Prompt 1: Using the ProteusAI page below, decide whether each statement agrees with it: (a) ProteusAI is free for academic use only; (b) the temperature factor influences how diverse the designs are; (c) the Protein Design module's designed sequences are likely to change the protein's fold. For each, answer yes or no and quote the deciding words.
Prompt 2: Pick up the ProteusAI page below and continue it after its last sentence.

Study text:

§ §

Version 0.5 (Beta Version: please contact jonfu@dtu.dk in case of bugs). Please cite our paper.
ProteusAI, a user-friendly and open-source ML platform, streamlines protein engineering and design tasks. ProteusAI offers modules to support researchers in various stages of the design-build-test-learn (DBTL) cycle, including protein discovery, structure-based design, zero-shot predictions, and ML-guided directed evolution (MLDE). Our benchmarking results demonstrate ProteusAI’s efficiency in improving proteins and enzymes within a few DBTL-cycle iterations. ProteusAI democratizes access to ML-guided protein engineering and is freely available for academic and commercial use. You can upload different data types to get started with ProteusAI. Click on the other module tabs to learn about their functionality and the expected data types.
Upload experimental data (CSV or Excel file) or a single protein (FASTA)
The Protein Design module is a structure-based approach to predict novel sequences using 'Inverse Folding' algorithms. The designed sequences are likely to preserve the fold of the protein while improving the thermal stability and solubility of proteins. To preserve important functions of the protein, we recommend the preservation of protein-protein, ligand-ligand interfaces, and evolutionarily conserved sites, which can be entered manually. The temperature factor influences the diversity of designs. We recommend the generation of at least 1,000 sequences and rigorous filtering before ordering variants for validation. To give an example: Sort the sequences from the lowest to highest score, predict the structure of the lowest-scoring variants, and proceed with the designs that preserve the geometry of the active site (in the case of an enzyme). Experiment with a small sample size to explore temperature values that yield desired levels of diversification before generating large numbers of sequences.

§ §

Given information:
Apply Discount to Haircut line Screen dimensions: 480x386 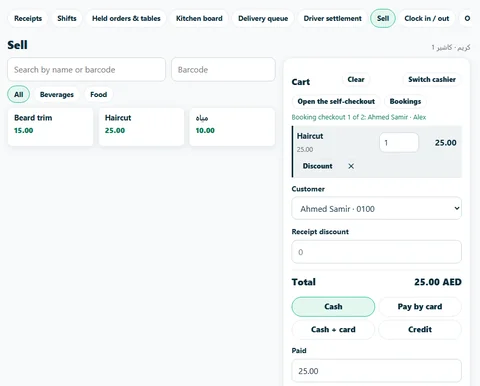[317, 166]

§ §

Exercise response 1:
(a) No: "is freely available for academic and commercial use"
(b) Yes: "The temperature factor influences the diversity of designs."
(c) No: "The designed sequences are likely to preserve the fold of the protein"

Exercise response 2:
The Representations module offers methods to compute and visualize vector representations of proteins. These are primarily used by the MLDE and Discovery modules to make training more data-efficient. The representations are generated from classical algorithms such as BLOSUM62 or large protein language models that infuse helpful inductive biases into protein sequence representations. In some cases, the representations can be used to cluster proteins based on function or to predict protein properties. The module offers several visualization techniques to explore the representations and to understand the underlying structure of the protein data. Advanced analysis and predictions can be made by using the MLDE or Discovery modules in combination with the Representations module.
The Machine Learning Guided Directed Evolution (MLDE) module offers a structured approach to improve protein function through iterative mutagenesis, inspired by Directed Evolution. Here, machine learning models are trained on previously generated experimental results. The 'Search' algorithm will then propose novel sequences that will be evaluated and ranked by the trained model to predict mutants that are likely to improve function. The Bayesian optimization algorithms used to search for novel mutants are based on models trained on protein representations that can either be generated from large language models, which is currently very slow, or from classical algorithms such as BLOSUM62. For now, we recommend the use of BLOSUM62 representations combined with Random Forest models for the best trade-off between speed and quality. However, we encourage experimentation with other models and representations.
The Discovery Module offers a structured approach to identifying proteins even with little to no experimental data to start with. The goal of the module is to identify proteins with similar functions and to propose novel sequences that are likely to have similar functions. The module relies on representations generated by large protein language models that transform protein sequences into meaningful vector representations. It has been shown that these vector representations often cluster based on function. Clustering should be used if all, very few, or no sequences have annotations. Classification should be used if some or all sequences are annotated. To find out if you have enough sequences for classification, we recommend using the model statistics on the validation set, which are automatically generated by the module after training.